Weingarten continues, “Diamond is a professor of molecular physiology at the University of South Florida and a consultant to the veterans hospital in Tampa. He’s here for a national science conference to give a speech about his research, which involves the intersection of emotion, stress and memory. What he’s found is that under some circumstances, the most sophisticated part of our thought-processing center can be held hostage to a competing memory system, a primitive portion of the brain that is—by a design as old as the dinosaur’s—inattentive, pigheaded, nonanalytical, stupid.”

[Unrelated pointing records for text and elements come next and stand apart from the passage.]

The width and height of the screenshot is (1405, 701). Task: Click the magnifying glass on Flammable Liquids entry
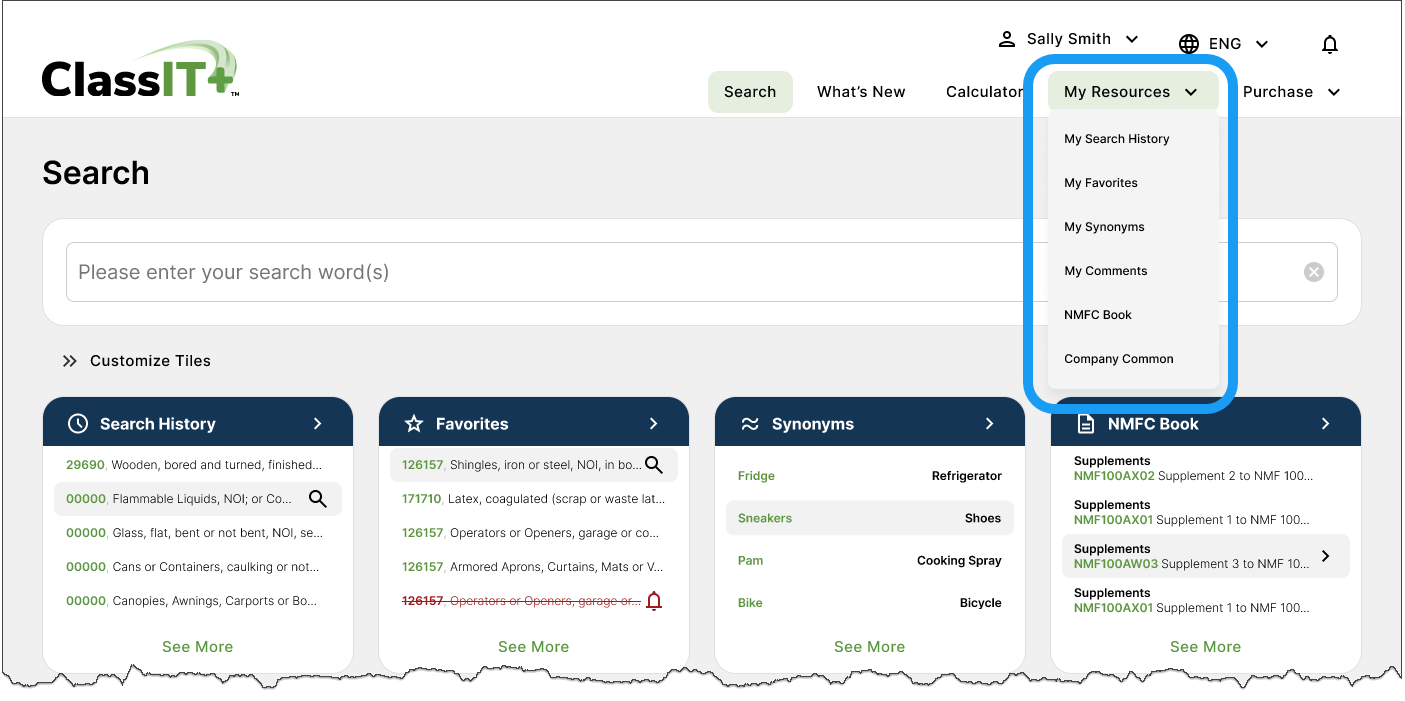point(318,498)
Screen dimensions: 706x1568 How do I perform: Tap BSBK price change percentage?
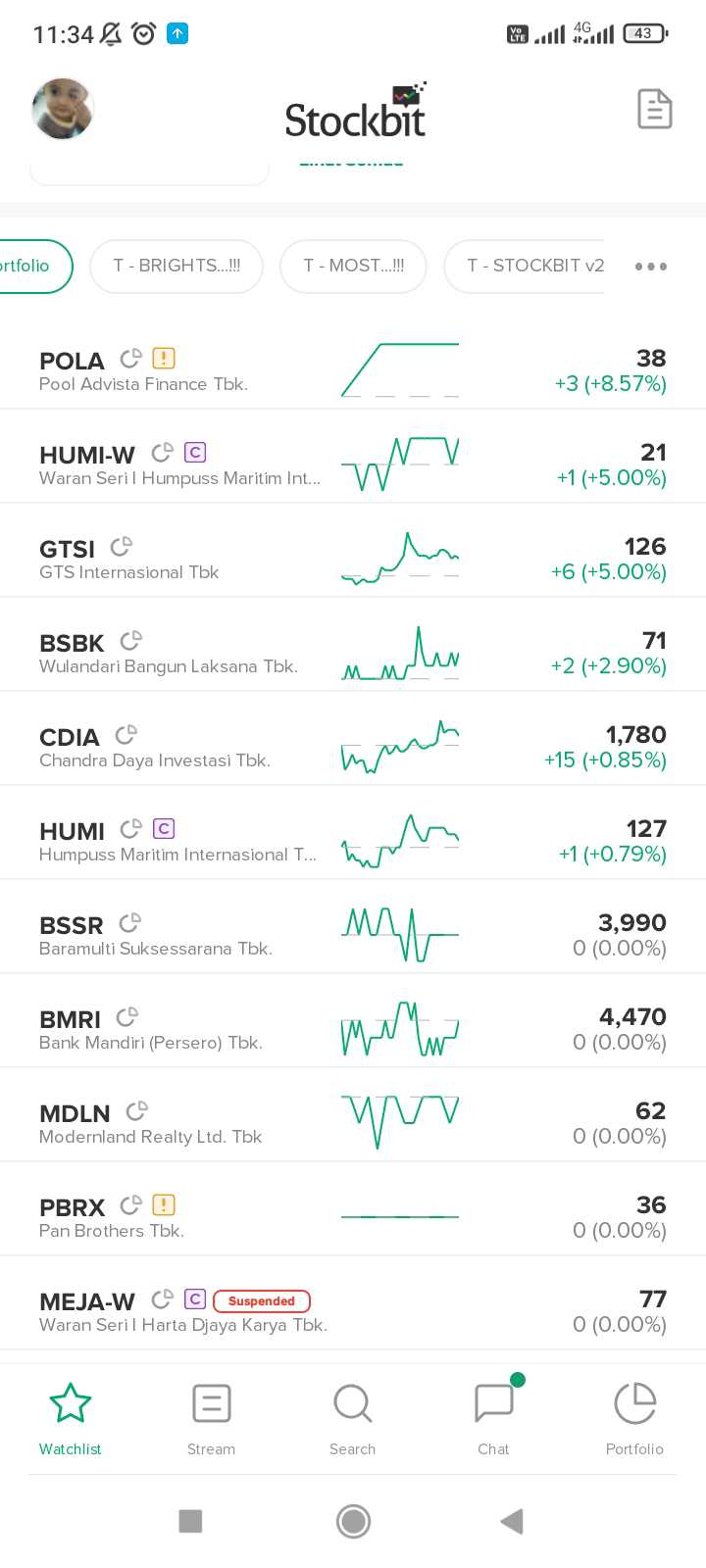[608, 666]
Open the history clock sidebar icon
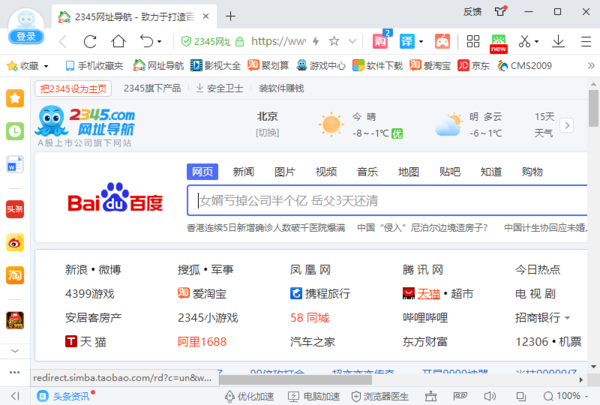 tap(15, 131)
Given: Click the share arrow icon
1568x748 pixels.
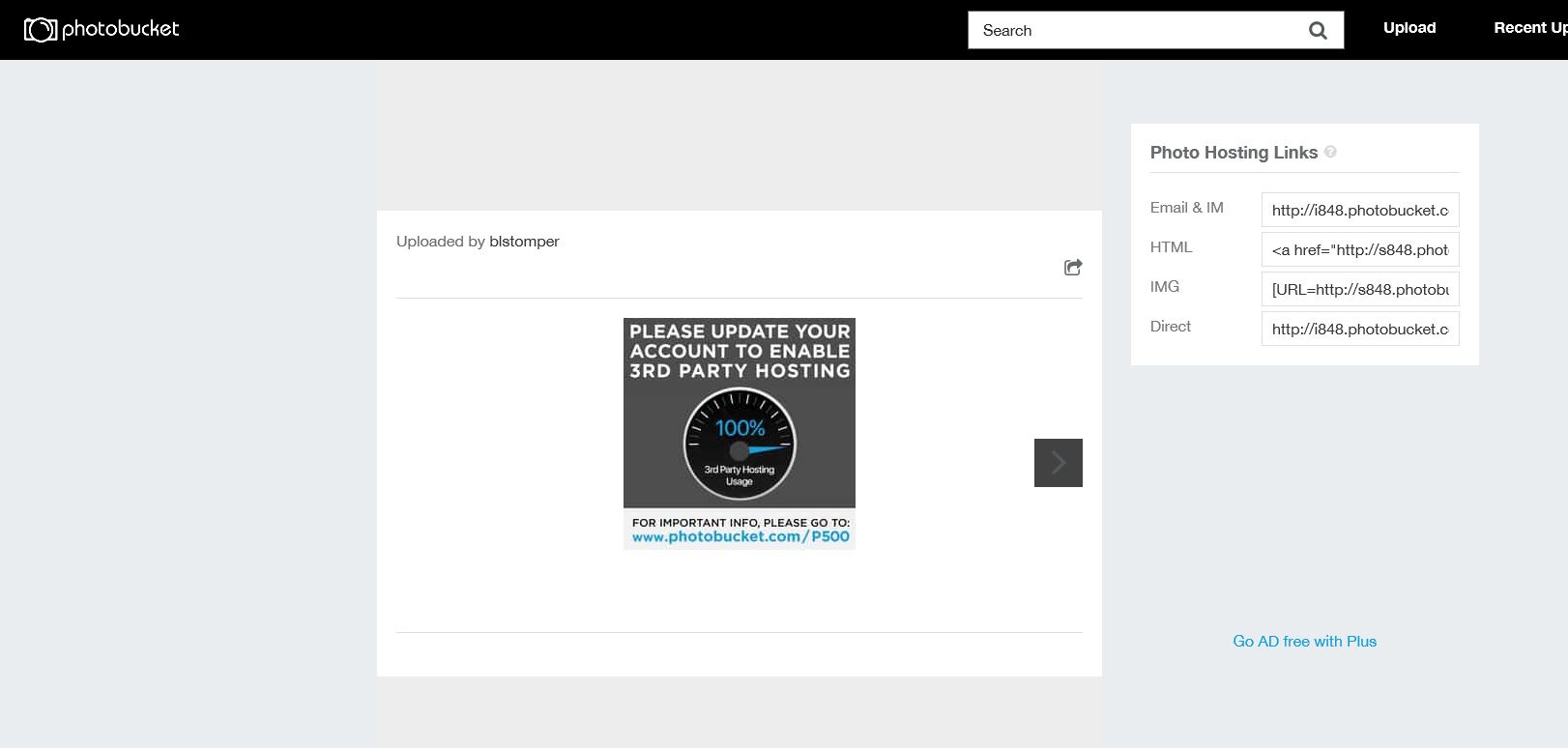Looking at the screenshot, I should pyautogui.click(x=1072, y=268).
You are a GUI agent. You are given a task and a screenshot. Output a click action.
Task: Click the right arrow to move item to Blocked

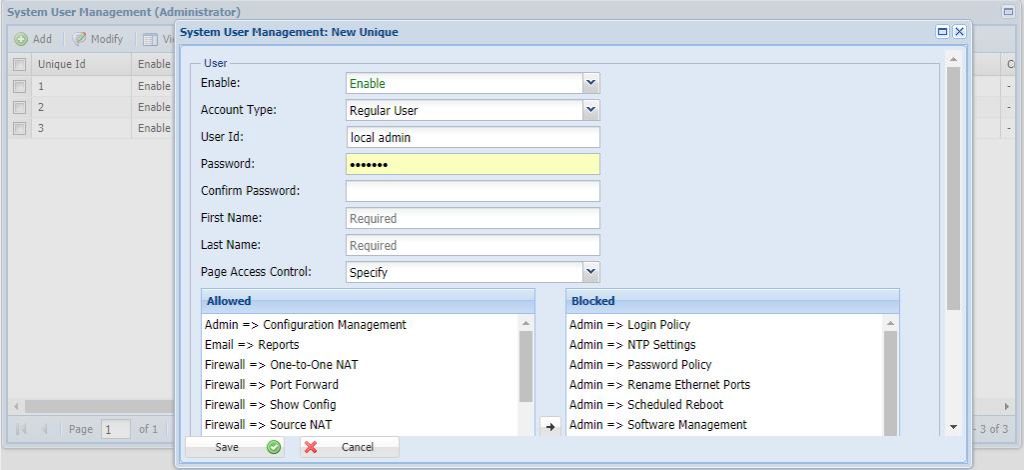(x=549, y=427)
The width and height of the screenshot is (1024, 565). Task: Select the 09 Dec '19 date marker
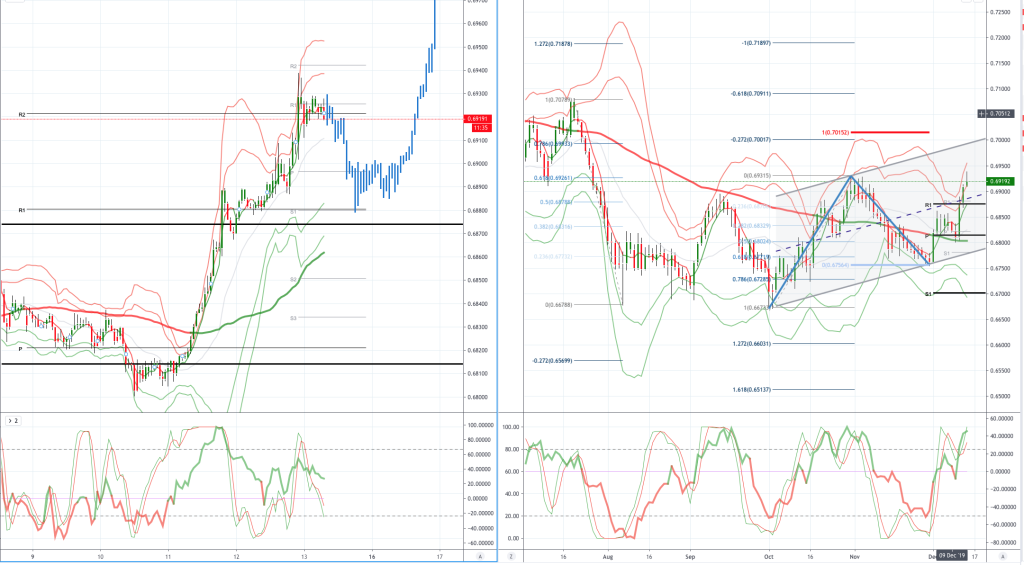(952, 556)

How true those words ring, now.

There are suggested measures to assist parents in remembering their children in car seats, even in stressful, exhausting or extremely distracting circumstances. With the advent of backward-facing car seats (much safer in accidents), the rate of children accidentally left in cars began to rise, so having a set routine—a way to remember, no matter what—is crucial. Here are some recommendations:

– Put something next to your child’s car or booster seat that you can’t leave the car without. Most often suggested is one of your shoes. Easy enough. Slip off one shoe every time you get in the car and toss it back.

– There’s an app for that: Precious Cargo and Kars4Kids Safety. Each takes a handful of seconds to use each time.

– Put a stuffed animal in your child’s car seat. Each time you put your child in the seat, transfer the stuffed animal to the passenger seat or where your gear shift sits, as a visual cue.

– Put the diaper bag on the front seat. This will only work if it’s in the front seat. If you put it on the floorboard, where it’s harder to see, you might miss the cue as you leave the car, especially if you are very distracted or tired.

– Get a baby alert: The Baby Alert system—when activated—sounds an alarm if you move more than 15-feet away from the car while the child is in the car seat.

I often find myself unbuckling our smallest child from her car seat when suddenly I am overwhelmed with a sickening flash of memory: her stricken face, confused and hurt, left alone in the truck. It is a lesson learned one way or another for most parents at some seminal point in parenthood: We can have blind spots in our parenting, where an unexpected or thought-to-be-impossible moment occurs and puts our child at mortal risk. Expect the unexpected. Protect your child, and take measures against the impossible, so it stays that way.